When HSBC was called before a US Senate permanent sub-committee in July as part of the committees investigations of US vulnerabilities to money laundering and terrorist financing, it was berated for failures involving money laundering, drug trafficking and terrorist financing. Unsurprisingly, given the sums involved (and the sensational nature of the subject), it was the staggering failures of the banks compliance team in Mexico from where several billion dollars of drug proceeds were laundered that grabbed the headlines.

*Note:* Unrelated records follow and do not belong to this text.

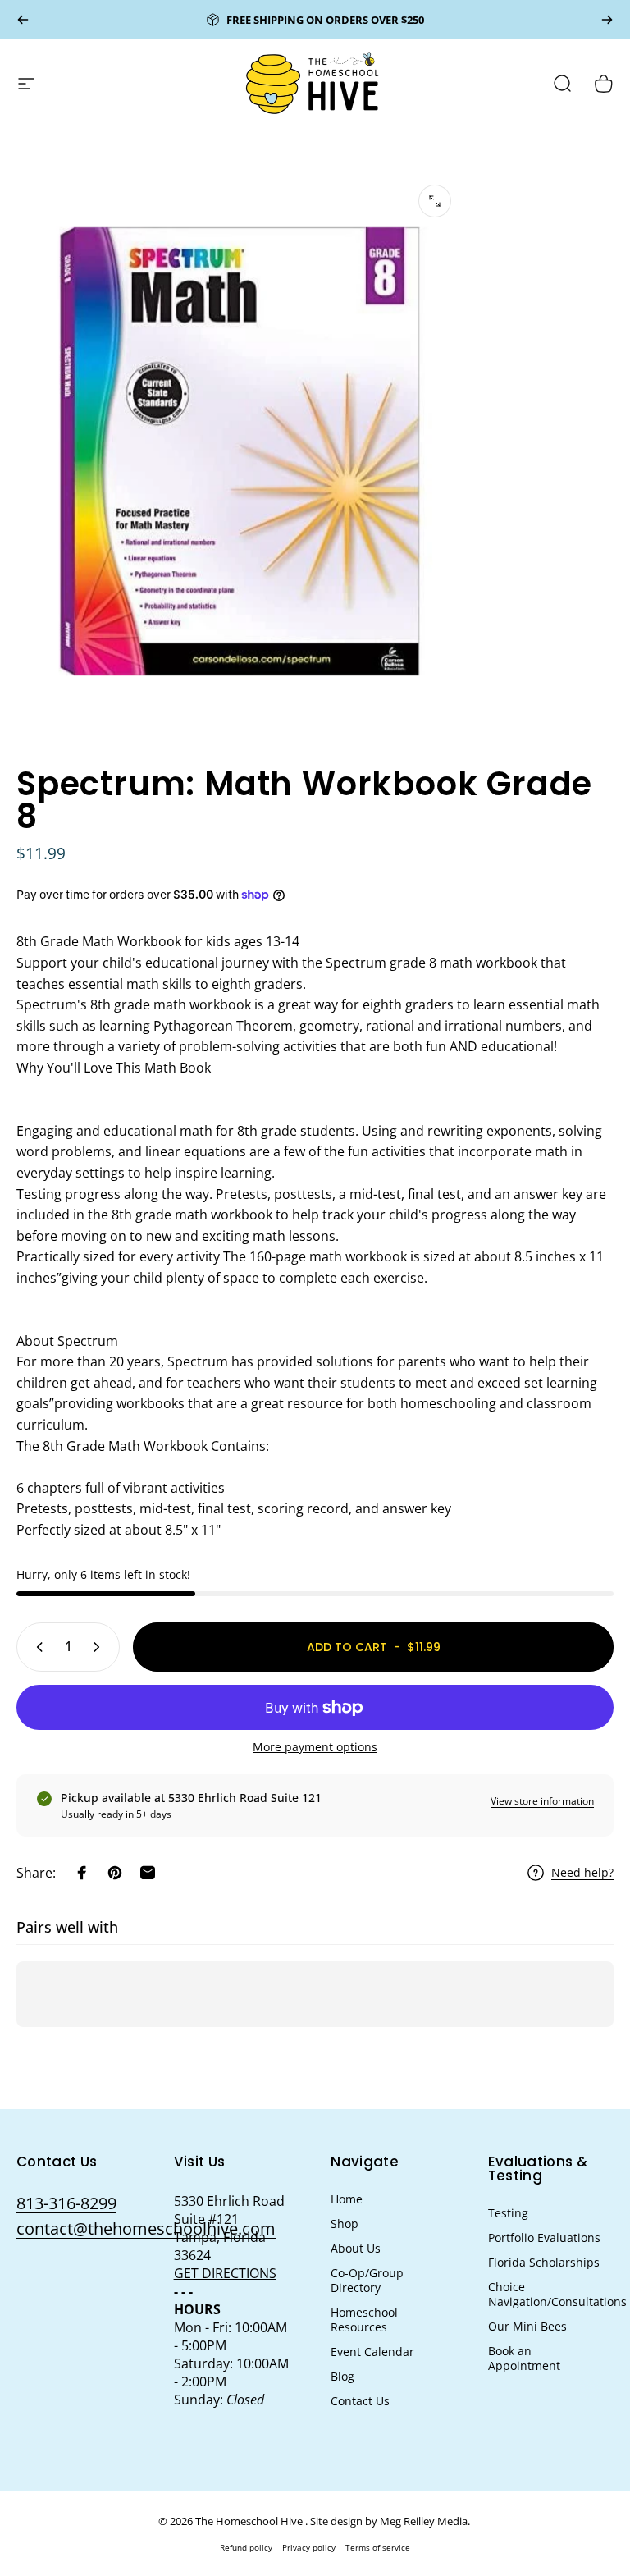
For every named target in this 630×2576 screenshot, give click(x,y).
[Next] (607, 19)
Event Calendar (372, 2352)
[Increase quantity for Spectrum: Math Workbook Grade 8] (100, 1647)
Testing (508, 2213)
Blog (342, 2376)
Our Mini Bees (527, 2326)
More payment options (315, 1747)
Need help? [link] (582, 1872)
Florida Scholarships (544, 2262)
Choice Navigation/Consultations (557, 2294)
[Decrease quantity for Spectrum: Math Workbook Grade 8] (36, 1647)
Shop (344, 2224)
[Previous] (23, 19)
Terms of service (377, 2547)
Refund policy (246, 2547)
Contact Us (360, 2401)
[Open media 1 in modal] (434, 201)
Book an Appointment (524, 2358)
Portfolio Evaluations (544, 2238)
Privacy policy (309, 2547)
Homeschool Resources (364, 2320)
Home (347, 2199)
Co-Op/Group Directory (367, 2280)
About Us (356, 2248)
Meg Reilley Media (424, 2521)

"[HSBCs] Mexican affiliate transported $7 billion in physical US dollars to [HSBC in the US] from 2007 to 2008, outstripping other Mexican banks, even one twice its size, raising red flags that the volume of dollars included proceeds from illegal drug sales in the United States," noted the sub-committee. "HSBCs compliance culture has been pervasively polluted for a long time," said Carl Levin, sub-committee chairman. Having acquired a Mexican bank, HSBC failed to integrate it effectively and ensure adequate standards of compliance or even visibility at a global level of what was happening in Mexico.
"What happened at HSBC appears to be a pretty serious failure of basic measures," says Robin Booth, general counsel at London-based law firm BCL. "It seems simply to have failed to pick up on multiple payments-in of cash that were questionable." HSBC declined to be interviewed for this article and referred only to its statement on the affair, which acknowledged that its "controls could and should have been stronger and more effective in order to spot and deal with unacceptable behaviour".